# Wasserverlust unter der Eisdecke Frösche in Gefahr?



## ziemlicherneuling (21. Feb. 2012)

Hallo Teichianer,
bei mir herrscht derzeit folgende Situation:
Nachdem ich zu spät reagiert habe und die Pumpe erst ausschaltete, als schon eine Eisschicht auf dem Teich und dem Bachlauf entstanden war floss das Wasser übers Eis hinweg in den Garten und über die Eisschicht. Mit heißem Wasser gelang es mir ein Guckloch in die mittlerweile ca. 15 cm dicke Eisdecke zu schmelzen. Ich habe nun darunter eine ca. 30 cm tiele Luftblase. Darunter kommt wieder Eis und darunter etwas Wasser - vielleicht 25 cm. Dort befinden sich die Fische und etliche __ Frösche - erbärmlich wenig . Schließlich gelang es mir in diese untere Eisschicht ein weiteres Loch zu schmelzen. Bei meinen Kontrollgängen sehe ich, dass von diesem Loch schon 2 Frösche entkommen konnten- ein wenig scheint also diese Aktion zu helfen. Heute früh hingen nun wieder 2 richtig große Frösche unter der über Nacht entstandenen Neuschicht. Die habe ich auch gleich wieder frei geschmolzen.
Nun frage ich mich, ob ich das Loch mit einem Sprudler freihalten sollte? Das würde allerdings bedeuten, dass die Luft ganz knapp über dem Boden einsprudeln würde, da dort ja kaum freies Wasser ist. Was tun? 
Die obere Eisschicht schmelze ich fleißig mit heißem Wasser weg. Sollte ich eigentlich die Luftblase komplett auffüllen? Was passiert dann? Wie schaffe ich es, den Wasserspiegel unter der 2. Eisschicht anzuheben? 
Wecke ich durch diesen Aktionismus eigentlich die Frösche erst so richtig auf und verschlimmere die Situation?
Was meint Ihr? Soll ich den Sprudler einsetzen? Und sollte ich das Wasser komplett nachfüllen - also auf zwei-drei Tage verteilt oder so?

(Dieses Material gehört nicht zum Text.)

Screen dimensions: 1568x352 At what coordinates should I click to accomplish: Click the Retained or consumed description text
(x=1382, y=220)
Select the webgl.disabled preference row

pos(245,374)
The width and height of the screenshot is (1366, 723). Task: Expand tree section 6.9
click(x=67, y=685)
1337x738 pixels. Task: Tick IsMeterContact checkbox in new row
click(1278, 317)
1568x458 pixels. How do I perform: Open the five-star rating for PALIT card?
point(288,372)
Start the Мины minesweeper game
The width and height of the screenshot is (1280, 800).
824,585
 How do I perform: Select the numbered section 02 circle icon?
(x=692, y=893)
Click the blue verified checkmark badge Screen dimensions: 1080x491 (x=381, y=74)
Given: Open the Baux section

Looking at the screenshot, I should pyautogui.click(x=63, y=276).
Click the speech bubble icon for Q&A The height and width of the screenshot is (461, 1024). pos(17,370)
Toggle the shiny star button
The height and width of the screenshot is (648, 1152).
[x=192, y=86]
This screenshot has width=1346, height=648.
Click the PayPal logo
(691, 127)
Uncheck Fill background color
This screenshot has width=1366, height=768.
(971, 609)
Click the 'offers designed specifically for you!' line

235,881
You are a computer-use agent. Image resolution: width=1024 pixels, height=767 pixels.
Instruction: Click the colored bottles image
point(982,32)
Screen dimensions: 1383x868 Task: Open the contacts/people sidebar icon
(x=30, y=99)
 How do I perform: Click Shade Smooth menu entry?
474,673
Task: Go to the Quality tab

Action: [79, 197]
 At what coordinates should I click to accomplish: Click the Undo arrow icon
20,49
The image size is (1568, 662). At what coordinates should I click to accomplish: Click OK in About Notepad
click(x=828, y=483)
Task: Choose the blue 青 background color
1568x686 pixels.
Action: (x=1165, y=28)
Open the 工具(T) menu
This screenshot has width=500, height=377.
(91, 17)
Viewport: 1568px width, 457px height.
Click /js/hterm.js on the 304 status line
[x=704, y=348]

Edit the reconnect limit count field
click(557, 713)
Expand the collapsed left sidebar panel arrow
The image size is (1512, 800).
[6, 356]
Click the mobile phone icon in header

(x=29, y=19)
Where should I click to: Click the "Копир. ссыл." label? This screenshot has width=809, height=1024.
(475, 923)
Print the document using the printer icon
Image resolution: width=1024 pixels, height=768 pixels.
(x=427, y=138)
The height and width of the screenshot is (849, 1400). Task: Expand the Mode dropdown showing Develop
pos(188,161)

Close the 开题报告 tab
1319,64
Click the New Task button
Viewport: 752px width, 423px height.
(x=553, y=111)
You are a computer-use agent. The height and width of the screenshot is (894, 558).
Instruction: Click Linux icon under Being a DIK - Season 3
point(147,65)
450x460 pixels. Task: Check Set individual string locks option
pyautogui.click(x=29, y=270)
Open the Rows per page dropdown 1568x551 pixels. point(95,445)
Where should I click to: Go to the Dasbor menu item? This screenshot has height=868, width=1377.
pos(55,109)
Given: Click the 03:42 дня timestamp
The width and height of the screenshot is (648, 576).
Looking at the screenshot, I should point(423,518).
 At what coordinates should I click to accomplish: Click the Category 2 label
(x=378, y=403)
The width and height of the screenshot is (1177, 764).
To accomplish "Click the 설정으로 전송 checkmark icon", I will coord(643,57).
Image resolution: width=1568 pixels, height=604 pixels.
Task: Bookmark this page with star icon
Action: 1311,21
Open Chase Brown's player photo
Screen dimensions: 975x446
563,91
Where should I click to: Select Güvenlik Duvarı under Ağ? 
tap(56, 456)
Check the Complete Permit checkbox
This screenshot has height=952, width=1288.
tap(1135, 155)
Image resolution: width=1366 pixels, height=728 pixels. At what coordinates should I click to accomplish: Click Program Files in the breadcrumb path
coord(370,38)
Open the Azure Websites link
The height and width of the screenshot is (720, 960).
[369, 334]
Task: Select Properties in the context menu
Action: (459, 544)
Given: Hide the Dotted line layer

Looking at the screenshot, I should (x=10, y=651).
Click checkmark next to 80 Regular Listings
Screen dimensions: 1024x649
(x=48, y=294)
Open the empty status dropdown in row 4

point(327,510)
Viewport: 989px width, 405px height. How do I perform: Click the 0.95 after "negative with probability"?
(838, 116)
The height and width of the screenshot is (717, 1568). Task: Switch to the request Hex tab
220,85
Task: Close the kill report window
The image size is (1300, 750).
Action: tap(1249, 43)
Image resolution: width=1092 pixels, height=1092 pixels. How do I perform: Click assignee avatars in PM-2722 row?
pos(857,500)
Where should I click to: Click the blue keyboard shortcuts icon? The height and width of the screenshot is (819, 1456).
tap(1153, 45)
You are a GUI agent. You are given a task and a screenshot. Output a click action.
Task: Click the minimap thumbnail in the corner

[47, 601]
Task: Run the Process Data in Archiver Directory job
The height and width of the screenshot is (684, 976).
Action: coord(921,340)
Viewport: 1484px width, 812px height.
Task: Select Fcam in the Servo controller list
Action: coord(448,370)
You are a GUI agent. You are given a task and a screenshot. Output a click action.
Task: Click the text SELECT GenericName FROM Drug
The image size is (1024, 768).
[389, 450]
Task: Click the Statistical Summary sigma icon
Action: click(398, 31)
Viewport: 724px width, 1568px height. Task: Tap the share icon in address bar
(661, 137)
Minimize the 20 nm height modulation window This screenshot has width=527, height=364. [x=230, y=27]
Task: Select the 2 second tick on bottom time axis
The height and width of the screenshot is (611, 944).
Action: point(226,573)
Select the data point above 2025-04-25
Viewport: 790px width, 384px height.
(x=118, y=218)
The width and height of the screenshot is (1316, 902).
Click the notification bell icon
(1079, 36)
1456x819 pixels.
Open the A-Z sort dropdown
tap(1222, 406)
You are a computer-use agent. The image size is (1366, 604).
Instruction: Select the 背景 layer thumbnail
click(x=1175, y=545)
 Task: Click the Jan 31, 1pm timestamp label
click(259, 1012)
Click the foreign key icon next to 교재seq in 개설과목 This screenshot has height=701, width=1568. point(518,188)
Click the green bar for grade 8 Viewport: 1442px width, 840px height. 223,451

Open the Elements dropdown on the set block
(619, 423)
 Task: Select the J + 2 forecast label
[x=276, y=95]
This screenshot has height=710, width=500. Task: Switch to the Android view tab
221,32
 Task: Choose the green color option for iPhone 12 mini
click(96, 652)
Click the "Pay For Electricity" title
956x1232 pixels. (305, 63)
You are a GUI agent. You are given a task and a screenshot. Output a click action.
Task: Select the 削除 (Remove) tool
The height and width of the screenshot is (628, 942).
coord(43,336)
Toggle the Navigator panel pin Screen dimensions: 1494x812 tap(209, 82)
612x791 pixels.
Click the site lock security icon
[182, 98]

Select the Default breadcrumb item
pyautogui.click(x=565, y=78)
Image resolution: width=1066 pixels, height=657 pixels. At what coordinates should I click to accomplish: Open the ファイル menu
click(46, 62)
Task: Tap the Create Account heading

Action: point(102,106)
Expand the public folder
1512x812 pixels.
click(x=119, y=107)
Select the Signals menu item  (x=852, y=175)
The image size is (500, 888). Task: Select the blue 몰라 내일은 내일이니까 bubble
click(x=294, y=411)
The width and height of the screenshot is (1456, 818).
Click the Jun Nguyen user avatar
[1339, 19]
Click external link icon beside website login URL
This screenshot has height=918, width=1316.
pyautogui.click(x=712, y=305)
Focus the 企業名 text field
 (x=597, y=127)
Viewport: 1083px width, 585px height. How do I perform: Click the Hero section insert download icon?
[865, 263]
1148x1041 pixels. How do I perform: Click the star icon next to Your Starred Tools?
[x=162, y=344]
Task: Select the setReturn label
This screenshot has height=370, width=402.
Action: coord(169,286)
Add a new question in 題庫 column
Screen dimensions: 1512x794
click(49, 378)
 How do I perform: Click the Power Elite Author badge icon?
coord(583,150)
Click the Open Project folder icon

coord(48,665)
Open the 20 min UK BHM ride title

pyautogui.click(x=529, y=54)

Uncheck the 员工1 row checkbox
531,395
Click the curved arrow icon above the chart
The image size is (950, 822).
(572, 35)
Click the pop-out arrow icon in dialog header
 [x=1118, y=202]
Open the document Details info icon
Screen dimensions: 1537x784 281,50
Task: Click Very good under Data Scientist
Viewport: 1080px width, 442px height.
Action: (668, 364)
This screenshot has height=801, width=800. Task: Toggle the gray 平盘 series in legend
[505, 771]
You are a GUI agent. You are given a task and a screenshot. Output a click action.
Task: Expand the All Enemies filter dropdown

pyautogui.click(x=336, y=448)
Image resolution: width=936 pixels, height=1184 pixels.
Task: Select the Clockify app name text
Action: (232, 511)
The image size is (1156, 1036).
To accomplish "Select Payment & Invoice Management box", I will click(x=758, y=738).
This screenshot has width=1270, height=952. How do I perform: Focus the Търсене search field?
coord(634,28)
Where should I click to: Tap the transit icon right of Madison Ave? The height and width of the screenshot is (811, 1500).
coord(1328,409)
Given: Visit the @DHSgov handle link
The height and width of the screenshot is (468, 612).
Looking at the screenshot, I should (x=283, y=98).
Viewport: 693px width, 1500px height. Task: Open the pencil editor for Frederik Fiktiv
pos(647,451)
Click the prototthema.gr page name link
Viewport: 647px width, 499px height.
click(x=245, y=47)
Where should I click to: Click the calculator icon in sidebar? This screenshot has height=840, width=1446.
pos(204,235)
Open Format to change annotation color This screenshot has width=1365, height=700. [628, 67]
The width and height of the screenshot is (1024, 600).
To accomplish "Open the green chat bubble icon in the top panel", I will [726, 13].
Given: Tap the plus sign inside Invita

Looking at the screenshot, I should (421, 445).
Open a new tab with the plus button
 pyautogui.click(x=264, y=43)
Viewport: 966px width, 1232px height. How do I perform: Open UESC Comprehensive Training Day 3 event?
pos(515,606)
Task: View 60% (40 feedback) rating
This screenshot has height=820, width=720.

Zerknirschte Grüße von Eva


----------



## Digicat (21. Feb. 2012)

*AW: Wasserverlust unter der Eisdecke  Frösche in Gefahr?*

Servus Eva

Hmmm ... eine verzwickte Situation ...

Ich würde sachte/langsam mit Frischwasser den Teich wieder auffüllen ...


----------



## Joerg (21. Feb. 2012)

*AW: Wasserverlust unter der Eisdecke  Frösche in Gefahr?*

Servus Eva,
ich habe heute auch 3m³ langsam einlaufen lassen. 

Das Wasser hat eine höhere Temperatur und wird ein Teil des Eises auch gleich schmelzen.


----------



## Moonlight (21. Feb. 2012)

*AW: Wasserverlust unter der Eisdecke  Frösche in Gefahr?*

Ich bin auch für Auffüllen ... die Luft sollte durch Wasser ersetzt werden. 25cm ist ein Witz ... für Frösche wie auch die Fische.
Erst auffüllen und dann solltest Du den Sprudler einhängen.

Mandy


----------



## ziemlicherneuling (22. Feb. 2012)

*AW: Wasserverlust unter der Eisdecke  Frösche in Gefahr?*

Hallo Miteinander,

vielen dank für eure Antworten. 
Ich habe gestern noch ein weiteres Loch (oder vielleicht nur einen Spalt - so genau kann ich das nicht sehen) auf der gegenüberliegenden Stelle freigeschmolzen. Dort sehe ich die Frösche jedenfalls im Sommer öfters. Tja was soll ich sagen - ich meine ich hätte ein Geräusch gehört. Vielleicht hat die untere Eisschicht dort nun auch eine Bruchstelle oder eine Miniöffnung :beten
Die großen Frösche habe ich heute früh wieder am Luftloch gesehen - sie sind eigentlich ganz munter und verkrümmeln sich nach unten, wenn sie mich sehen... aber sie brauchen doch nun auf alle Fälle ihr Loch zum Luftschnappen derzeit wächst natürlich jede Nacht eine neue Schicht drüber
Ich werde also gaaanz vorsichtig noch mehr Wasser einfüllen. Was passiert eigentlich, wenn die Eisschichten irgendwann aufeinander treffen und das sollten sie doch, wenn die untere mal ins Schwimmen kommt und aufsteigt (das sollte doch auch passieren, nachdem sie nun durch die Löcher nicht mehr so fest ist) ... wächst das dann zusammen oder wie? 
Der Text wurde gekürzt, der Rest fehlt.